Data items:
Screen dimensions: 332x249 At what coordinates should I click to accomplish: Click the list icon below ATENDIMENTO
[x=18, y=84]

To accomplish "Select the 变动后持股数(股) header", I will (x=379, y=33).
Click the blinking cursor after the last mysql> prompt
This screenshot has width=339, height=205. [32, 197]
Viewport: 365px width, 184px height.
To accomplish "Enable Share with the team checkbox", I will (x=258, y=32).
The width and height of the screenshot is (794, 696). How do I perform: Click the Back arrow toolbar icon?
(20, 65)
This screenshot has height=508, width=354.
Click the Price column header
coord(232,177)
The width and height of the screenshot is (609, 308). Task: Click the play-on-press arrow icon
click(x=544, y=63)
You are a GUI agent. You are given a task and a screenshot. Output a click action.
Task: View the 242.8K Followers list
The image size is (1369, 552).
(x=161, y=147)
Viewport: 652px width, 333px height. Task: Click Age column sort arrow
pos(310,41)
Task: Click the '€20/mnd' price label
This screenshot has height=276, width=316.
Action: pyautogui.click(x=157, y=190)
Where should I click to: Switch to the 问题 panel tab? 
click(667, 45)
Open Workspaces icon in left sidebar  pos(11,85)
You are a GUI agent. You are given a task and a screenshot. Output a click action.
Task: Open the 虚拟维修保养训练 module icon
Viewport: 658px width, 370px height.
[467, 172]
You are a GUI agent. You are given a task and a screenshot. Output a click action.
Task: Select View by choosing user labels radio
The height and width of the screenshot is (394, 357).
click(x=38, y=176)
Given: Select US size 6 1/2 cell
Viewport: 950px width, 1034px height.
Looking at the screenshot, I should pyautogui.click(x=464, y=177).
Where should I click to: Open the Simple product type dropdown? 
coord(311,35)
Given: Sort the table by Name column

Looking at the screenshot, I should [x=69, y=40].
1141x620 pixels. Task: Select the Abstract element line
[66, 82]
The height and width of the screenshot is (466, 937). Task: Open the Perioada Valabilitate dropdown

#### Exercise prompt:
Among the records above, only the lines between the line holding "Task: Click the '€20/mnd' price label" and the line holding "Task: Open the 虚拟维修保养训练 module icon", inclusive, are to be output, exactly as written.

#### Exercise solution:
Task: Click the '€20/mnd' price label
This screenshot has height=276, width=316.
Action: pyautogui.click(x=157, y=190)
Where should I click to: Switch to the 问题 panel tab? 
click(667, 45)
Open Workspaces icon in left sidebar  pos(11,85)
You are a GUI agent. You are given a task and a screenshot. Output a click action.
Task: Open the 虚拟维修保养训练 module icon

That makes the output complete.